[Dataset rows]
=======
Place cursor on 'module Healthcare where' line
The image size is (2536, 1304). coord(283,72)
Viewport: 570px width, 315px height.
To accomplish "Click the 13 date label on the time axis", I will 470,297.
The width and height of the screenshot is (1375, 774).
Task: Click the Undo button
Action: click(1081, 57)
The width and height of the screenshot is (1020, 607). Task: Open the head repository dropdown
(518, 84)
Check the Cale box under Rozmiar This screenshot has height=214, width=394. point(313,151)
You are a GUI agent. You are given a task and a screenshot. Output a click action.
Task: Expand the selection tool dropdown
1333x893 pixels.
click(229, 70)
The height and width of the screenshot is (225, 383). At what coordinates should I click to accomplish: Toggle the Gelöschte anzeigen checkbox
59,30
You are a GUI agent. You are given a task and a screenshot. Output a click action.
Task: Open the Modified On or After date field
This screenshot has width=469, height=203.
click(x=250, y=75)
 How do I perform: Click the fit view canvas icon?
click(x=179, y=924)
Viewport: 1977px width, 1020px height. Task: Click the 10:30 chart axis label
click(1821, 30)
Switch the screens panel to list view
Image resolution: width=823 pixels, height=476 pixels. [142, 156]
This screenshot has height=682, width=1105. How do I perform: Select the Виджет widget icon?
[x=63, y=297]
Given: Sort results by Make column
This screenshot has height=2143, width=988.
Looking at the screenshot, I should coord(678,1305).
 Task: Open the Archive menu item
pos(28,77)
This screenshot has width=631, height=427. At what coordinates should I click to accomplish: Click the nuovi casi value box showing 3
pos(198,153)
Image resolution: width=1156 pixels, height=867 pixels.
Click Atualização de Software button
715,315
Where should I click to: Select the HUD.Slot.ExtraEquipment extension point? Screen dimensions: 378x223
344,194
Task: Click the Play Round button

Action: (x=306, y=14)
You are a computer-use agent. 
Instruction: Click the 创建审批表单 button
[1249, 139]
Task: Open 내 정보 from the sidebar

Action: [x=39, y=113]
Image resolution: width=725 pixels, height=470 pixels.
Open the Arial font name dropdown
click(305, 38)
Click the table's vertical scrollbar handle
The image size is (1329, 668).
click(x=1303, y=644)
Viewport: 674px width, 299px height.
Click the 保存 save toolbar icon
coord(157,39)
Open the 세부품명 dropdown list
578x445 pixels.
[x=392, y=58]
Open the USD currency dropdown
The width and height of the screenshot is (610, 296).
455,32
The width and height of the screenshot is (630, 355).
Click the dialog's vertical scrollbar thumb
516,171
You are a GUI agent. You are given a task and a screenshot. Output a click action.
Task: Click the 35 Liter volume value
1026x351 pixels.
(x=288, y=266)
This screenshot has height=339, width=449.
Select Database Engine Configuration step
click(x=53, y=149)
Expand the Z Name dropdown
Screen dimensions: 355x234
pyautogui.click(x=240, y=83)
=======
Work to do
Reproduce verbatim the lines of the listing from the one containing "Image resolution: width=725" through the last line of the listing, both included.

Exercise output
Image resolution: width=725 pixels, height=470 pixels.
Open the Arial font name dropdown
click(305, 38)
Click the table's vertical scrollbar handle
The image size is (1329, 668).
click(x=1303, y=644)
Viewport: 674px width, 299px height.
Click the 保存 save toolbar icon
coord(157,39)
Open the 세부품명 dropdown list
578x445 pixels.
[x=392, y=58]
Open the USD currency dropdown
The width and height of the screenshot is (610, 296).
455,32
The width and height of the screenshot is (630, 355).
Click the dialog's vertical scrollbar thumb
516,171
You are a GUI agent. You are given a task and a screenshot. Output a click action.
Task: Click the 35 Liter volume value
1026x351 pixels.
(x=288, y=266)
This screenshot has height=339, width=449.
Select Database Engine Configuration step
click(x=53, y=149)
Expand the Z Name dropdown
Screen dimensions: 355x234
pyautogui.click(x=240, y=83)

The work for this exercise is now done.